[Opening Information provided section]

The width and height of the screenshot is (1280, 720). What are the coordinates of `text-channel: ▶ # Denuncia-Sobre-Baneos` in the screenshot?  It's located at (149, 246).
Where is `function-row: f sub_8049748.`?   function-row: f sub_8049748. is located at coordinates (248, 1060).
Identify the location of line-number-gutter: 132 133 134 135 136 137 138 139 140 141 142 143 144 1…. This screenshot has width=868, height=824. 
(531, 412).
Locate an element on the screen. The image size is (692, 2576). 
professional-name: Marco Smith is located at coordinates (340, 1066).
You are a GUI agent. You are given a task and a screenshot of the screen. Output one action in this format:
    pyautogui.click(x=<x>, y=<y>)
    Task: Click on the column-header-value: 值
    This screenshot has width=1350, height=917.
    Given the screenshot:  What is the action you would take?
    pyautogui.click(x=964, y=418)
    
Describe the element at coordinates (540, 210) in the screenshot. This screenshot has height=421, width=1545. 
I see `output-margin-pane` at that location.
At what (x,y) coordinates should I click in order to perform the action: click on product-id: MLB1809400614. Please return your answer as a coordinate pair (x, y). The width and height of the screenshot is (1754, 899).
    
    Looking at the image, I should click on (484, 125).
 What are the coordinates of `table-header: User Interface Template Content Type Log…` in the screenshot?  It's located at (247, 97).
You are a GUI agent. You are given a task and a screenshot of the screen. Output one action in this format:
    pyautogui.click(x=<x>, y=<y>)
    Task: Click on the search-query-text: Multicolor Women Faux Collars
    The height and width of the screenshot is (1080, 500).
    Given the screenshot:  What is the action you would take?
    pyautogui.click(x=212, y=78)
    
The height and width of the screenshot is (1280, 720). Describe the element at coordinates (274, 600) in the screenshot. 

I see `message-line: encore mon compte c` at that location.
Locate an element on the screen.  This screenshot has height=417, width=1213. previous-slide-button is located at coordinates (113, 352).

[Closing Information provided section]

→ To-do item
Rewrite the part of the data above that opens with the first line and closes with the line containing "professional-name: Marco Smith", changing "screenshot" to "screen capture" and leaving everything else unchanged.

→ Answer box
The width and height of the screen capture is (1280, 720). What are the coordinates of `text-channel: ▶ # Denuncia-Sobre-Baneos` in the screen capture?  It's located at (149, 246).
Where is `function-row: f sub_8049748.`?   function-row: f sub_8049748. is located at coordinates (248, 1060).
Identify the location of line-number-gutter: 132 133 134 135 136 137 138 139 140 141 142 143 144 1…. This screen capture has width=868, height=824. 
(531, 412).
Locate an element on the screen. The image size is (692, 2576). 
professional-name: Marco Smith is located at coordinates (340, 1066).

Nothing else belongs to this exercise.